═══ Material for this task ═══

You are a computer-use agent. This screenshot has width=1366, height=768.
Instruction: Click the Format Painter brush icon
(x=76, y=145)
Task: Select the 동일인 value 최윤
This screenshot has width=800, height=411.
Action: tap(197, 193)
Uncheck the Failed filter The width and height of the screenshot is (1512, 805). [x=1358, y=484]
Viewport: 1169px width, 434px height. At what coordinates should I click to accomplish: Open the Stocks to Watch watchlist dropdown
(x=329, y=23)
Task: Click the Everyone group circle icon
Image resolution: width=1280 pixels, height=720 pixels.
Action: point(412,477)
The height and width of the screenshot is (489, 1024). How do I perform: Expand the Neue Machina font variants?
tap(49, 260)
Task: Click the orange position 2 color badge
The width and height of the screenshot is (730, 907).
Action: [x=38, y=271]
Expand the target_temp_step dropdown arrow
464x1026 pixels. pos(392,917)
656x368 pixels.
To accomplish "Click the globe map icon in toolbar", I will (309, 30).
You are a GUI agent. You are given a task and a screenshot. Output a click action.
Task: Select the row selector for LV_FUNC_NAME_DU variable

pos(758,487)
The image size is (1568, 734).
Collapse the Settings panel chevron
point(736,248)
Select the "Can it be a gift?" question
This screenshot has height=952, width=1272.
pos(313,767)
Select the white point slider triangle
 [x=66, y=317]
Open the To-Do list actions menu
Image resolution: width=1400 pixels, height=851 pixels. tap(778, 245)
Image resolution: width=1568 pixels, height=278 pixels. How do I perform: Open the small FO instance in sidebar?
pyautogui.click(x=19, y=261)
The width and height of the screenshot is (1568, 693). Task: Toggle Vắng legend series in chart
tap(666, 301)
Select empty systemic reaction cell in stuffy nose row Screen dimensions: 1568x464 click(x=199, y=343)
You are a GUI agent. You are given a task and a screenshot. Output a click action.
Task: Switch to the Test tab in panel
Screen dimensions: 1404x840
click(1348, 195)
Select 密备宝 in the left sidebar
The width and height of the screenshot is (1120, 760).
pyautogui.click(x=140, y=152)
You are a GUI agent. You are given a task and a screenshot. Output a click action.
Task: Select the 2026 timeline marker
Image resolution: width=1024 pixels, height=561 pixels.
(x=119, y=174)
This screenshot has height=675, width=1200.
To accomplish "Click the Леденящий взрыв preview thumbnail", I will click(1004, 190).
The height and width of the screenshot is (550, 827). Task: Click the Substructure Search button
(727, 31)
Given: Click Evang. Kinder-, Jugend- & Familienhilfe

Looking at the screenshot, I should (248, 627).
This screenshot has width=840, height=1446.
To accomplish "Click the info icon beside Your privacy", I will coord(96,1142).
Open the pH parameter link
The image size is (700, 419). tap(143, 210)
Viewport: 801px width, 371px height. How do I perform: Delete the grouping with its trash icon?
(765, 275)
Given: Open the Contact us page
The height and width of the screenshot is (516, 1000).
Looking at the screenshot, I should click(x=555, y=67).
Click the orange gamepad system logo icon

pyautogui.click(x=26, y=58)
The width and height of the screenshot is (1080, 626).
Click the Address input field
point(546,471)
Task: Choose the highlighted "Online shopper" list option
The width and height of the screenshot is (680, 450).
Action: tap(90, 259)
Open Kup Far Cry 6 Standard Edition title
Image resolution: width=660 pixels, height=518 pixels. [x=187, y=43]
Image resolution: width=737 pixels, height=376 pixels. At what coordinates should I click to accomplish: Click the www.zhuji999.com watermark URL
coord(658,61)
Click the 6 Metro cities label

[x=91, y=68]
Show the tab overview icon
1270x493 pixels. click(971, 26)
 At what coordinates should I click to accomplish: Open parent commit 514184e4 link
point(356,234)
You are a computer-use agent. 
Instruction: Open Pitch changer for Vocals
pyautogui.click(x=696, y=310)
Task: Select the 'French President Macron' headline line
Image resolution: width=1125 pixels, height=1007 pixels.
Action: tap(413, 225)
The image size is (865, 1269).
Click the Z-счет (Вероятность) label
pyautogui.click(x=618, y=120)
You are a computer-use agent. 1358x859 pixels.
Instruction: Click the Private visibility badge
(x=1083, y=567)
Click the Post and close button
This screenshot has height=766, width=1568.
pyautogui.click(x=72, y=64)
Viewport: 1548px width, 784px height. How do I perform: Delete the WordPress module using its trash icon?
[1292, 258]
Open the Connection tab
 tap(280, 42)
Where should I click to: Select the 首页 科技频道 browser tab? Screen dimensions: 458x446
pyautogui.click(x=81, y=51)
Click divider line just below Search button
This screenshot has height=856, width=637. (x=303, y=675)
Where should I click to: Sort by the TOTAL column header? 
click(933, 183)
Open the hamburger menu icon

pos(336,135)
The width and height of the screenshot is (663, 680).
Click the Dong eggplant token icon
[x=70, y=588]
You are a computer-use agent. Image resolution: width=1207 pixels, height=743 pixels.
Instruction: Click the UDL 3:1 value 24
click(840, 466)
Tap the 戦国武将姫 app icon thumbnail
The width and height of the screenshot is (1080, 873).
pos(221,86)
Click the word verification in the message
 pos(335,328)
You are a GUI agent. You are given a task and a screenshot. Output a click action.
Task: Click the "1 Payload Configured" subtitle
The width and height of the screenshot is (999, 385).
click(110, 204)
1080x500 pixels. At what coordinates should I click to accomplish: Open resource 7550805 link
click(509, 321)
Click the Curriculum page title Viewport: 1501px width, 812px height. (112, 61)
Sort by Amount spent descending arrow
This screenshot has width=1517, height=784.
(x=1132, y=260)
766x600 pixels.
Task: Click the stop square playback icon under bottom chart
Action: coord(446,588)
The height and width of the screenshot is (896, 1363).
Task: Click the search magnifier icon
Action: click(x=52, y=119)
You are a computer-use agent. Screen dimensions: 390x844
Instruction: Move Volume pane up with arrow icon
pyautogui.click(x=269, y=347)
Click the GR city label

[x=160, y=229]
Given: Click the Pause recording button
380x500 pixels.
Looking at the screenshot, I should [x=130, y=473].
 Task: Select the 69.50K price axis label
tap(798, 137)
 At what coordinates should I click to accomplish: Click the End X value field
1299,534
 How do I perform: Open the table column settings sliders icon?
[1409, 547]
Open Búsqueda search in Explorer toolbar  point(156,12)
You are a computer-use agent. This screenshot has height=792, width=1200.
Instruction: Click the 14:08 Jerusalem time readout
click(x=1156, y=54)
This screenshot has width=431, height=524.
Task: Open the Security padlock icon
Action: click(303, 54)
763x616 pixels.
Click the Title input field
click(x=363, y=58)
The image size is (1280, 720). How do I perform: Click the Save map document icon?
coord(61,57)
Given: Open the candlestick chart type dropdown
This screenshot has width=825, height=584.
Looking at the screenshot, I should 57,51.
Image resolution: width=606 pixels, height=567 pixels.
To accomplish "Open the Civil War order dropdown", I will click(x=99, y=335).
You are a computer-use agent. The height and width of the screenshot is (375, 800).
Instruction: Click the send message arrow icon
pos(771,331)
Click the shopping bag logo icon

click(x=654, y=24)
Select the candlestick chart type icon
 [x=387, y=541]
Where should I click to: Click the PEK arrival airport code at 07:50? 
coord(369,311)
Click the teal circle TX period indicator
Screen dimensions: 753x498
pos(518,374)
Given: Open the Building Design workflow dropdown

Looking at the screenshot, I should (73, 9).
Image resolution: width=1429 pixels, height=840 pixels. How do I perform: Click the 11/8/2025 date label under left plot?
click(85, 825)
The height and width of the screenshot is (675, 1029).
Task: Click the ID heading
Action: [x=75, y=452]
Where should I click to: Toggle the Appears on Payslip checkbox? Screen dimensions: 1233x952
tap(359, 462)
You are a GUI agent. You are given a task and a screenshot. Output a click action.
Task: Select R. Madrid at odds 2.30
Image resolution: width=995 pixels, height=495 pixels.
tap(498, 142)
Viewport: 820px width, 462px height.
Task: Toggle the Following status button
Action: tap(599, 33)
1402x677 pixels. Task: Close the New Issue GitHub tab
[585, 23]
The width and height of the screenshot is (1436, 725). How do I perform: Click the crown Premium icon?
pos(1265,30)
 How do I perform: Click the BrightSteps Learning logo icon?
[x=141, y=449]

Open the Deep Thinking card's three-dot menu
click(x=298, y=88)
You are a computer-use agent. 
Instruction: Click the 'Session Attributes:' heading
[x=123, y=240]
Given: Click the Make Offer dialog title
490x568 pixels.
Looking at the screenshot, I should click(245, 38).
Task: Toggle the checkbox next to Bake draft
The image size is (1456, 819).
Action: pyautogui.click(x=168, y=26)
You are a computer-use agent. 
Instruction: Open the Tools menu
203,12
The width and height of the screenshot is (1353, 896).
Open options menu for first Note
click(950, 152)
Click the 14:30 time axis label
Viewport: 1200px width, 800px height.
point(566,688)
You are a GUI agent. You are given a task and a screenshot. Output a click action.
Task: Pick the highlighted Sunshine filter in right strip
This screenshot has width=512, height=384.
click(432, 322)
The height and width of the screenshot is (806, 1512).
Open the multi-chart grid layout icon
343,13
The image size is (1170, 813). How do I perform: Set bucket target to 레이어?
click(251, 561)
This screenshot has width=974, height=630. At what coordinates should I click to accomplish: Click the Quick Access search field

═══

> [Description of the task]
Rewrite the lines from the start of the items through the line containing "Action: tap(197, 193)", inclusive, as a Markdown table with the columns "Index" and "Content". Number each line in the first column, put the line in the second, and omit blank lines.

> [Finished exercise]
| Index | Content |
|---|---|
| 1 | You are a computer-use agent. This screenshot has width=1366, height=768. |
| 2 | Instruction: Click the Format Painter brush icon |
| 3 | (x=76, y=145) |
| 4 | Task: Select the 동일인 value 최윤 |
| 5 | This screenshot has width=800, height=411. |
| 6 | Action: tap(197, 193) |